PyTorchTrial
to DeepSpeedTrial
#
Adapting an existing PyTorchTrial
to use DeepSpeed mirrors the process
for adapting existing code to use DeepSpeed outside of Determined.
The first step is to switch to the DeepSpeed trial and context objects. Next, you need to initialize the model engine and replace the context calls with appropriate replacements. Remember to modify the experiment configuration, specifying an appropriate DeepSpeed configuration.
Reference conversion example:
+import deepspeed
-from determined import pytorch
+from determined.pytorch import deepspeed as det_ds
-class MyTrial(pytorch.PyTorchTrial):
+class MyTrial(det_ds.DeepSpeedTrial):
def __init__(self, context):
self.context = context
self.args = AttrDict(self.context.get_hparams())
net = ...
optimizer = ...
- self.model = self.context.wrap_model(net)
- self.optimizer = self.context.wrap_optimizer(optimizer)
+ model_engine = deepspeed.initialize(
+ args=self.args,
+ model=net,
+ optimizer=optimizer,
+ ...
+ )
+ self.model = self.context.wrap_model_engine(model_engine)
def build_training_data_loader(self) -> Any:
trainset = ...
return DataLoader(
trainset,
- batch_size=self.context.get_per_slot_batch_size(),
+ batch_size=self.model.train_micro_batch_size_per_gpu(),
shuffle=True
)
def build_validation_data_loader(self) -> Any:
valset = ...
return DataLoader(
valset,
- batch_size=self.context.get_per_slot_batch_size(),
+ batch_size=self.model.train_micro_batch_size_per_gpu(),
shuffle=True
)
- def train_batch(self, batch, epoch_idx, batch_idx):
+ def train_batch(self, iter_dataloader, epoch_idx, batch_idx):
- inputs, targets = batch
+ inputs, targets = self.context.to_device(
+ next(iter_dataloader)
+ ) # Get a batch from the iterator
outputs = self.model(inputs)
loss = self.criterion(outputs, targets)
- self.context.backward(loss)
- self.context.step_optimizer(self.optimizer)

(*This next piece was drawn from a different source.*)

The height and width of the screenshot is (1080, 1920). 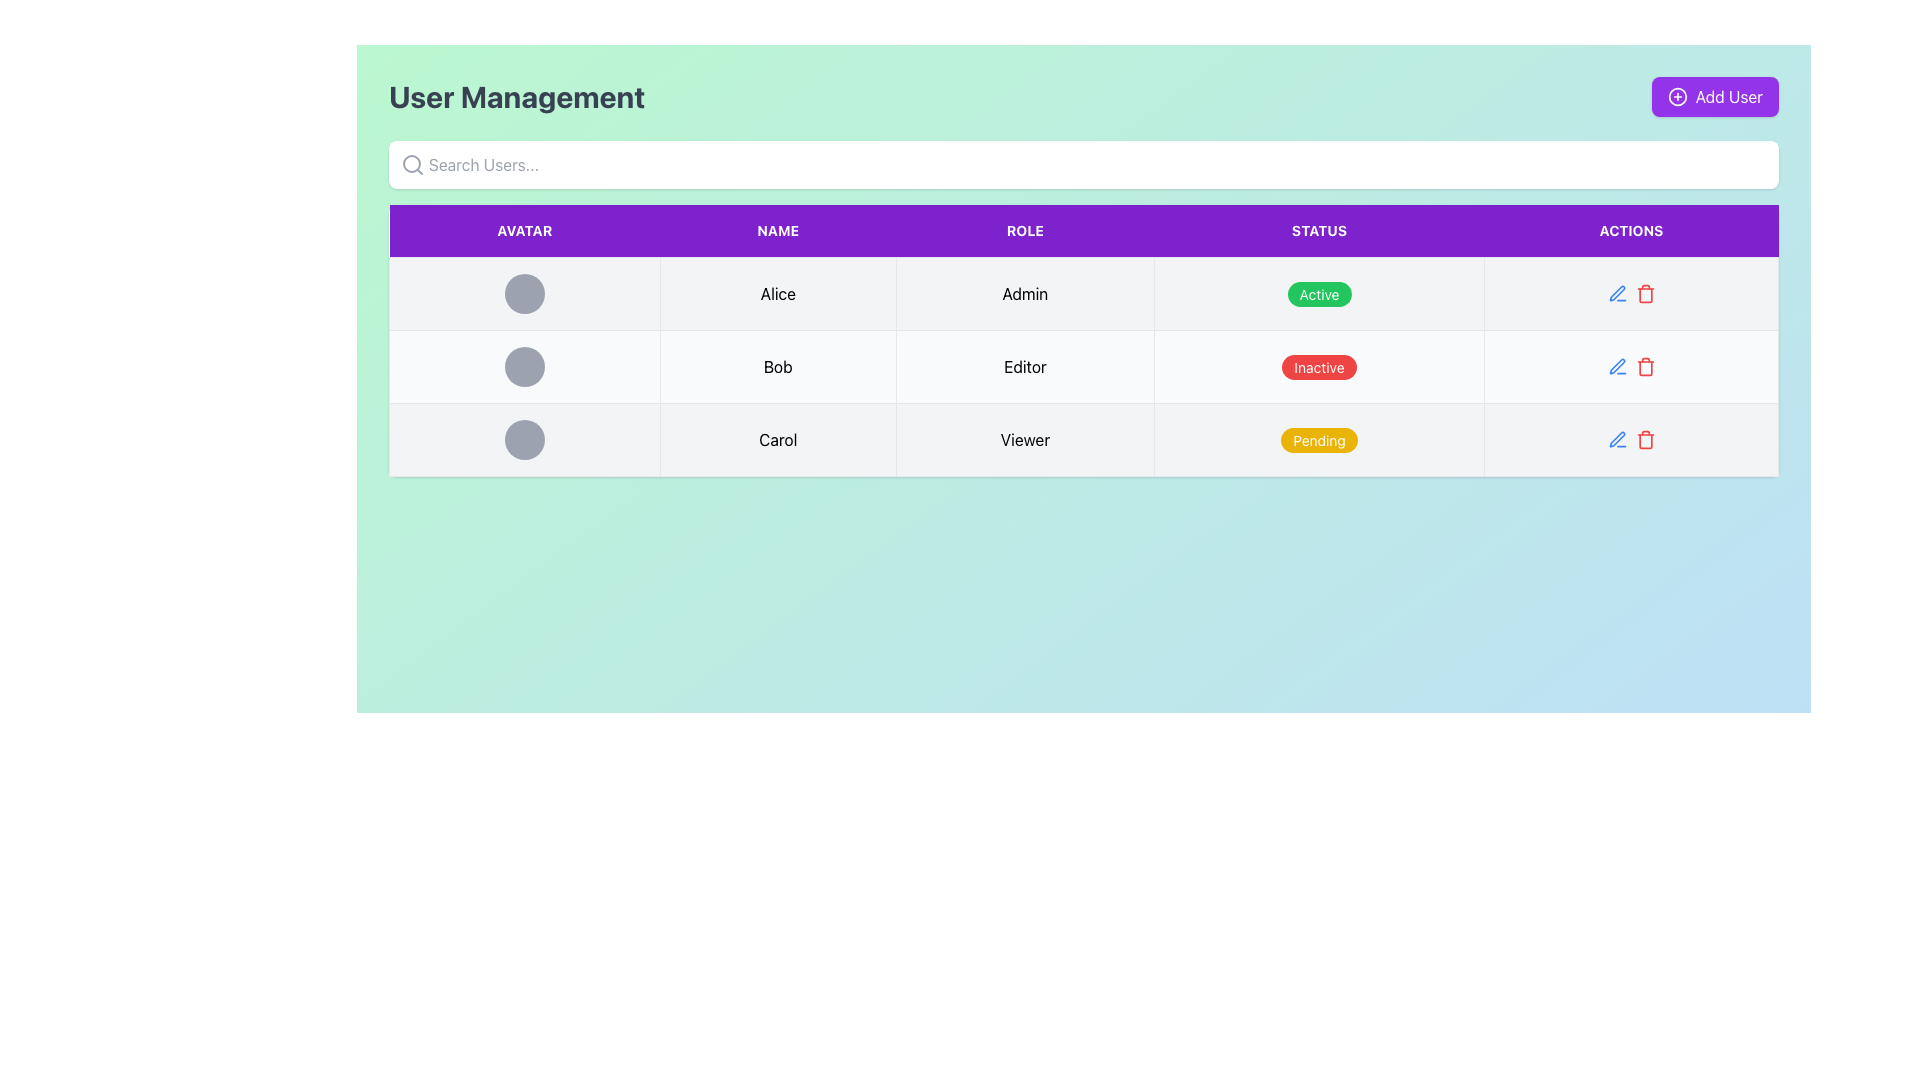 I want to click on text from the 'User Management' label, which is a large, bold text in dark gray against a light green background located at the top-left corner of the interface, so click(x=517, y=96).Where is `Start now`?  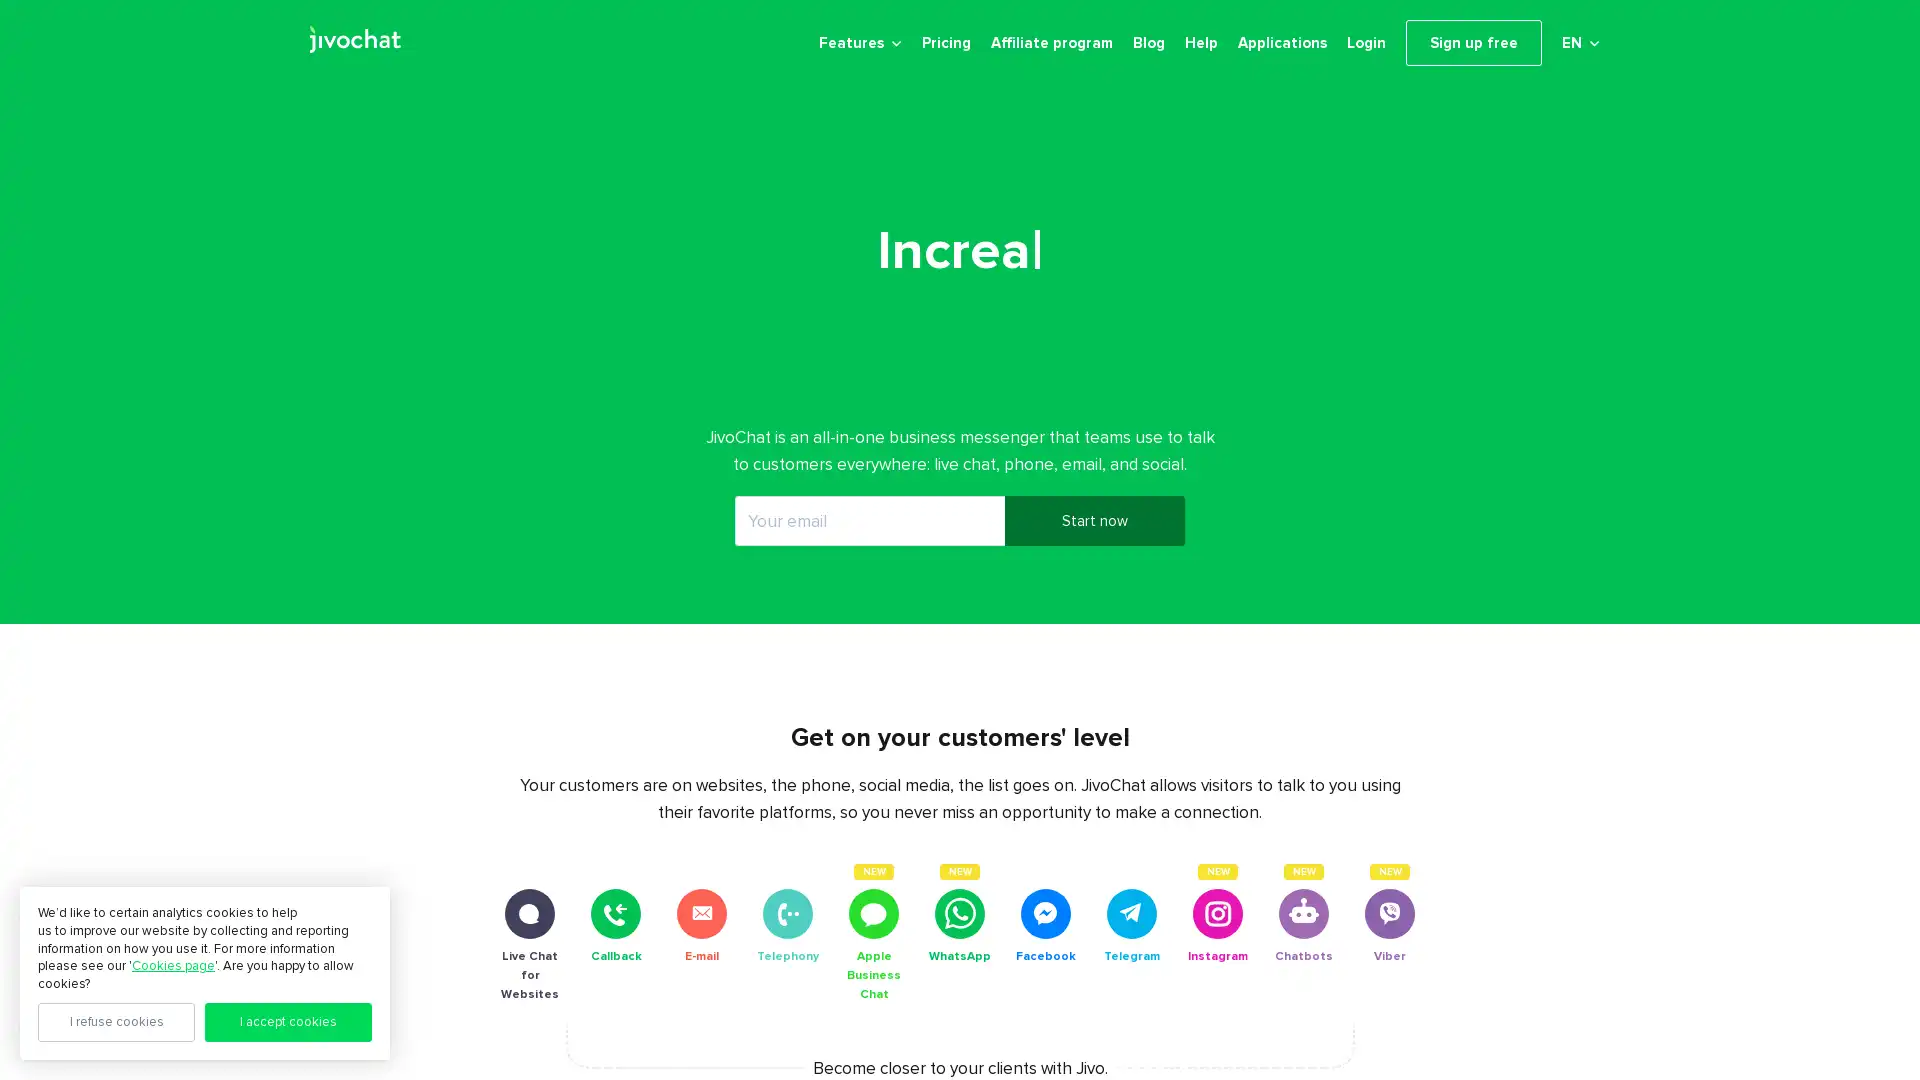
Start now is located at coordinates (1093, 536).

+ self.model.backward(loss)
+ self.model.step()
return {"loss": loss}
- def evaluate_batch(self, batch, batch_idx):
+ def evaluate_batch(self, iter_dataloader, batch_idx):
- inputs, targets = batch
+ inputs, targets = self.context.to_device(
+ next(iter_dataloader)
+ ) # Get a batch from the iterator
outputs = self.model(inputs)
metric = ...
return {"metric": metric}